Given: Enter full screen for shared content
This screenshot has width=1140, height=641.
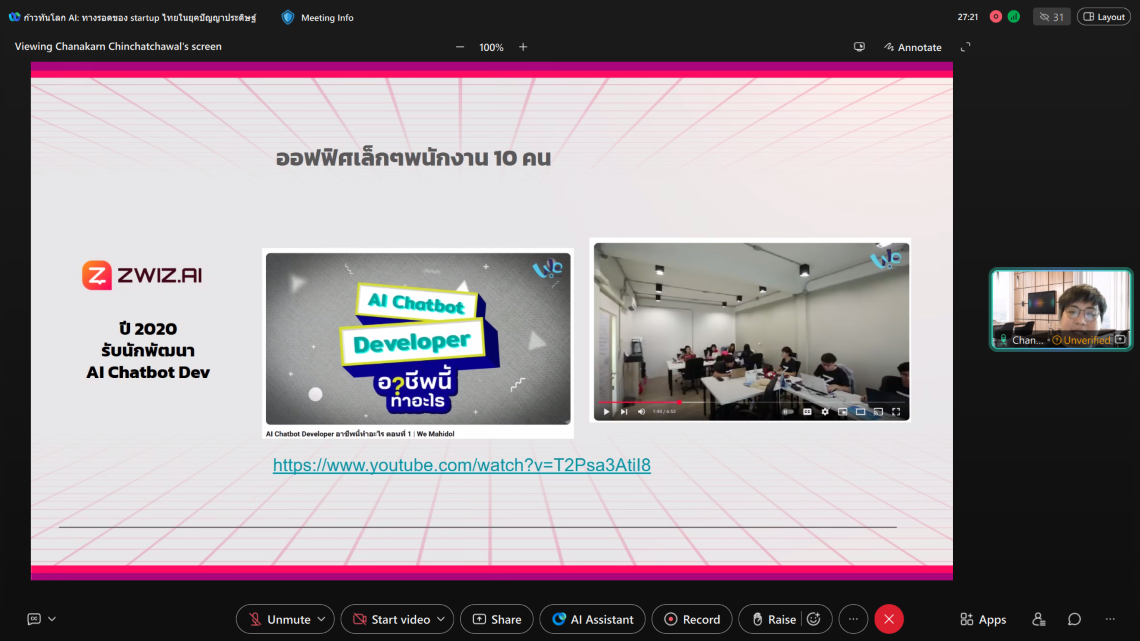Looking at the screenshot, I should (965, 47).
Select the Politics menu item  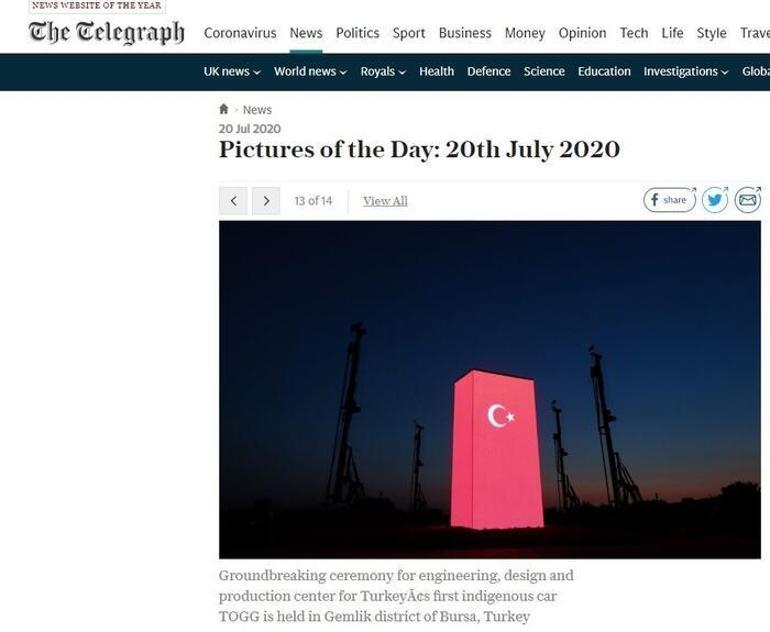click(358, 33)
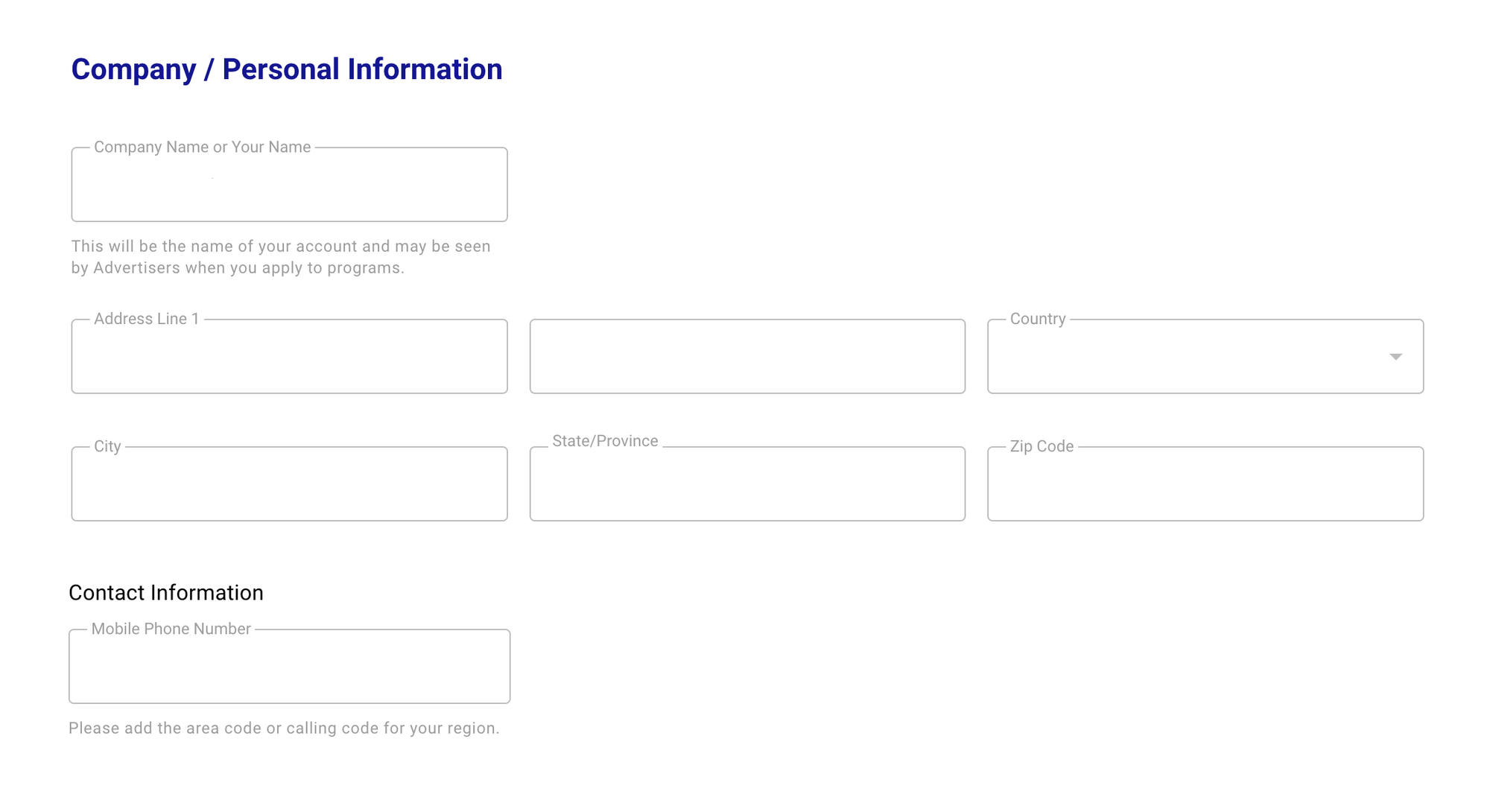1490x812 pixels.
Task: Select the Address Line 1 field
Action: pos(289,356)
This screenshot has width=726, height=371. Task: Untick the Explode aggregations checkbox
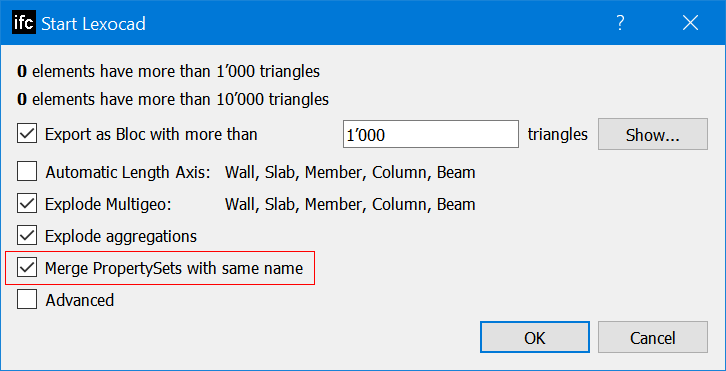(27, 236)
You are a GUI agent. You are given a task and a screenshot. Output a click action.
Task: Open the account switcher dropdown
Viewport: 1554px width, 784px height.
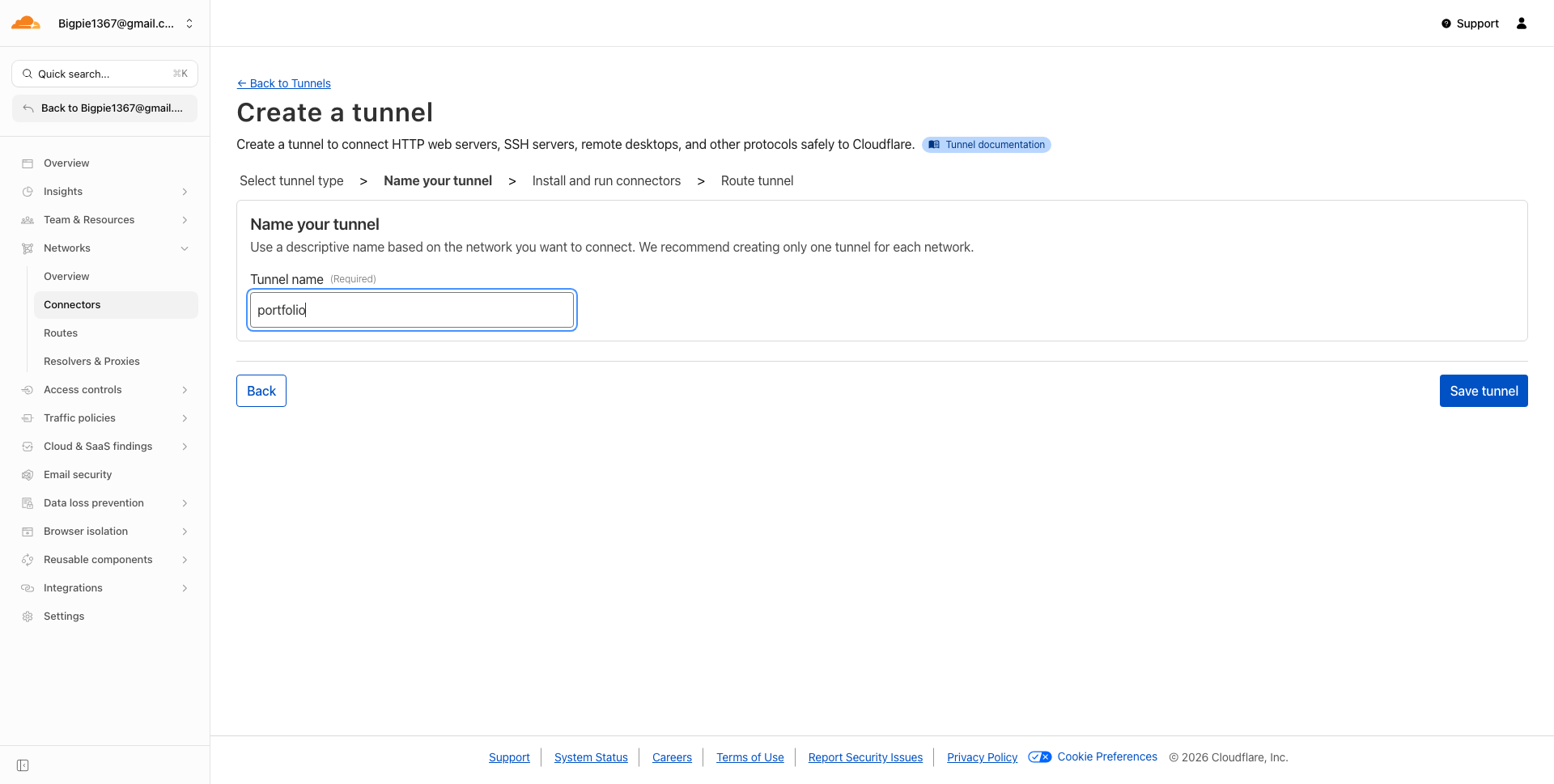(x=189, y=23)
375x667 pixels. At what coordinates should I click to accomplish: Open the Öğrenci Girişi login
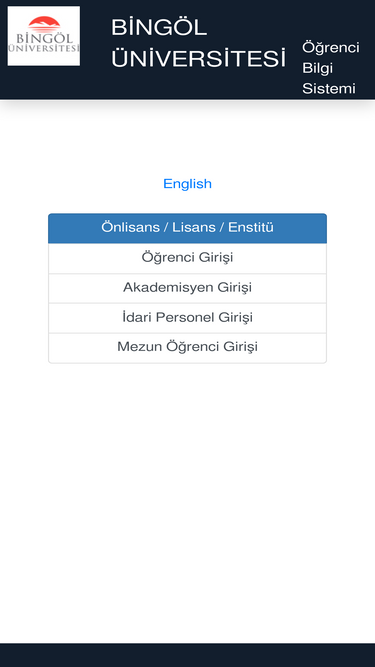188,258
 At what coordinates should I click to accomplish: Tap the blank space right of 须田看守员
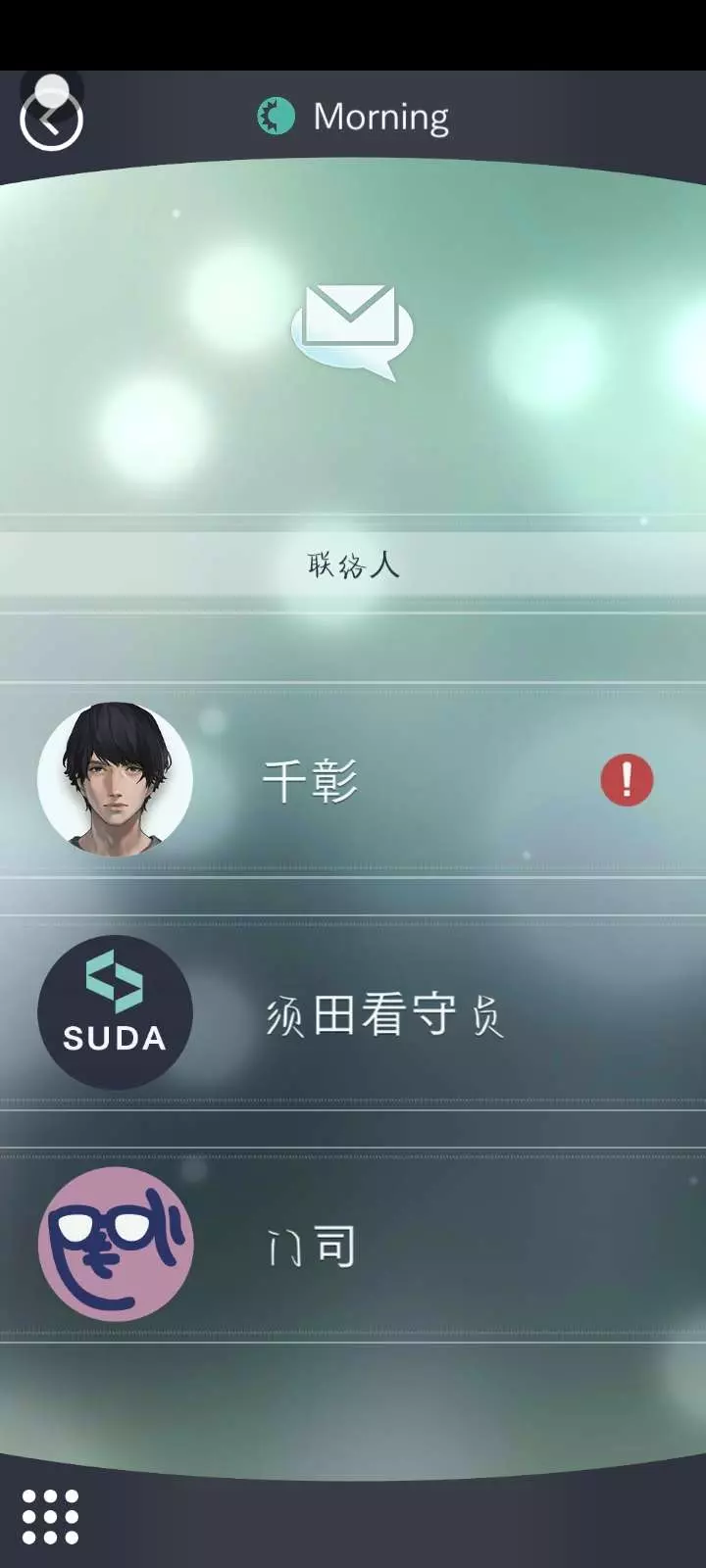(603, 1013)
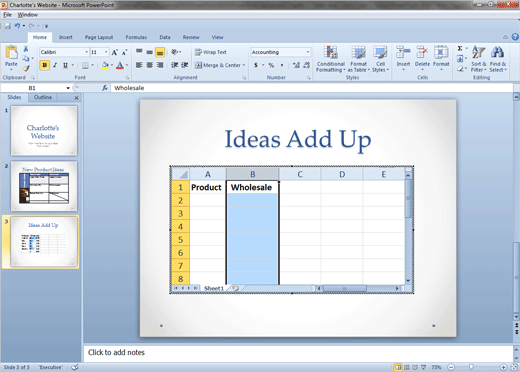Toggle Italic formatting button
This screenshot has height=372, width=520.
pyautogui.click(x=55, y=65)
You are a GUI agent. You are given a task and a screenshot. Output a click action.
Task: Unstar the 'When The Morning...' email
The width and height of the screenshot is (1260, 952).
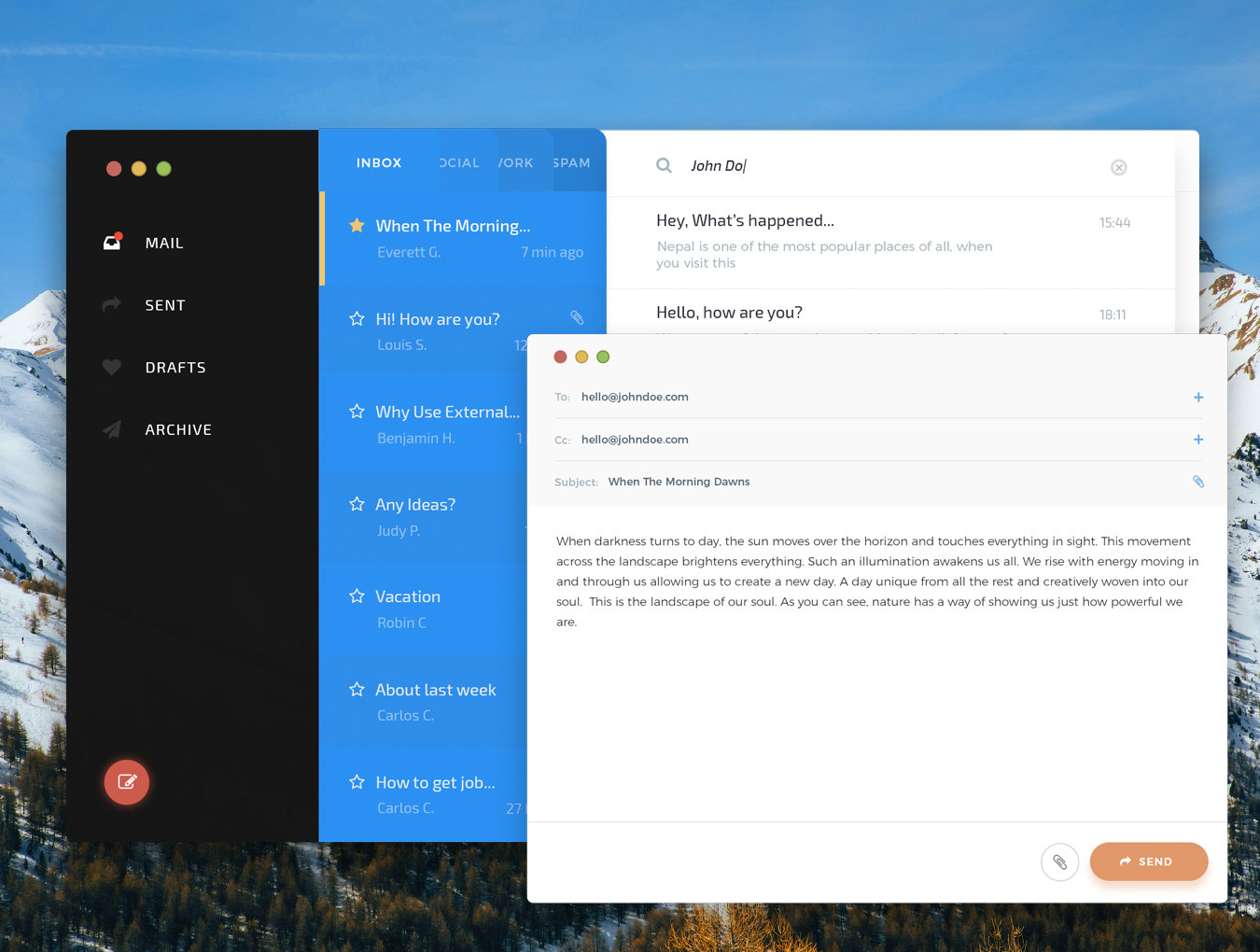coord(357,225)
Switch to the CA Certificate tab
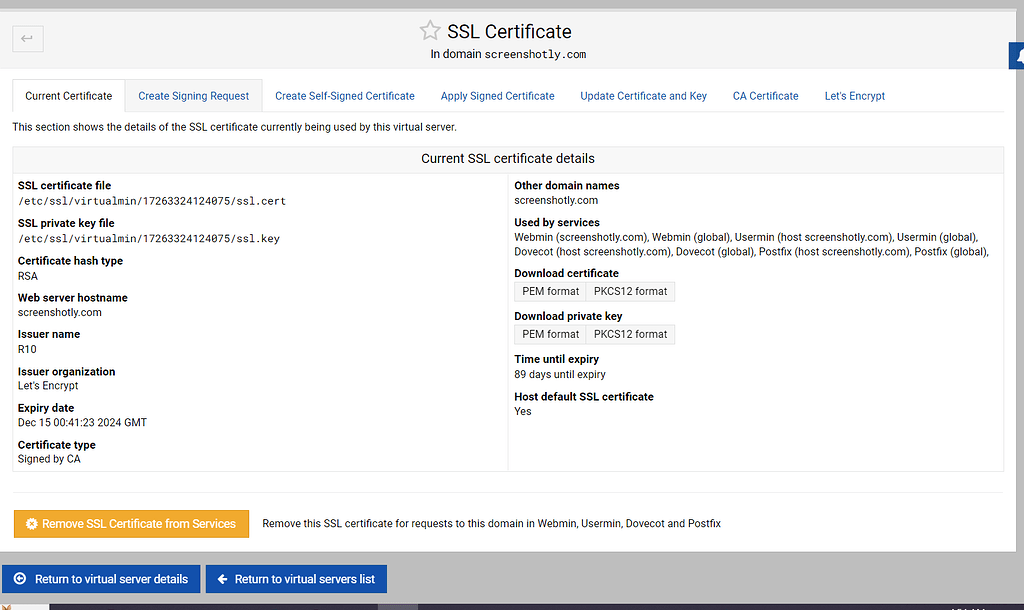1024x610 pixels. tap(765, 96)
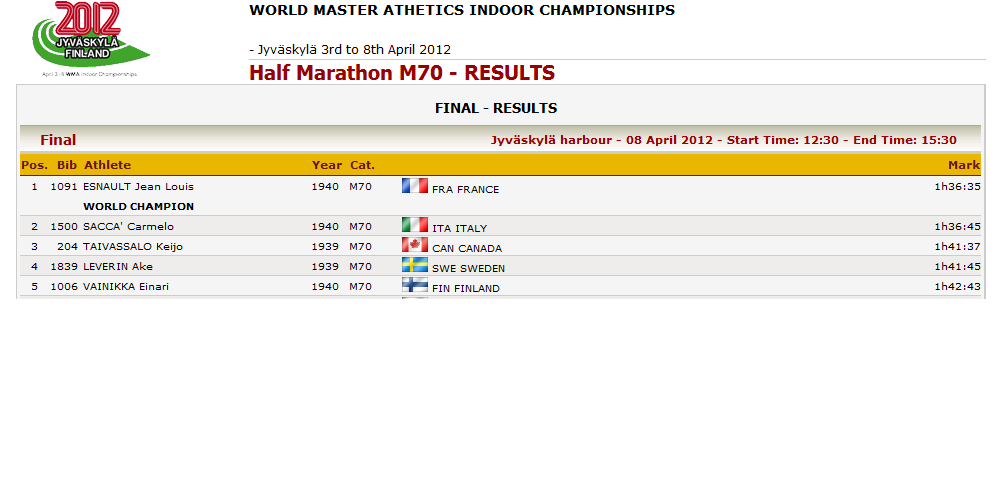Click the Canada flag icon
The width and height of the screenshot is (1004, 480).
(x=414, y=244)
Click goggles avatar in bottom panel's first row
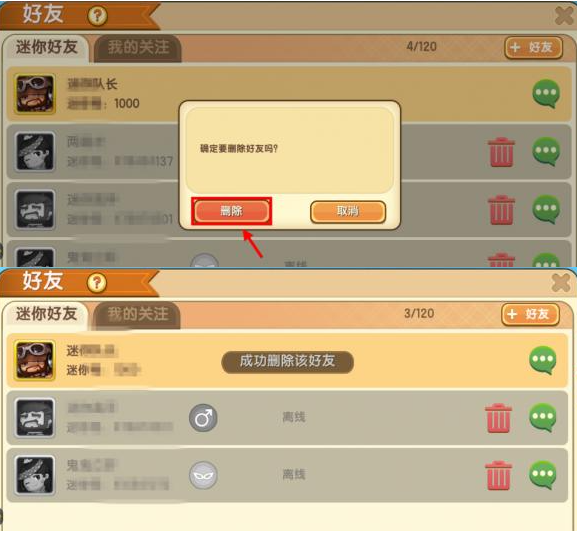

————————

What to do |
Only the lines from the line holding "The width and height of the screenshot is (1260, 952)." through the last line above belong in the answer, repeated exactly; the pictures do not.

Task answer |
The width and height of the screenshot is (1260, 952).
coord(357,225)
Switch to the CA Certificate tab
1024x610 pixels. tap(765, 96)
Click the Canada flag icon
The width and height of the screenshot is (1004, 480).
(x=414, y=244)
Click goggles avatar in bottom panel's first row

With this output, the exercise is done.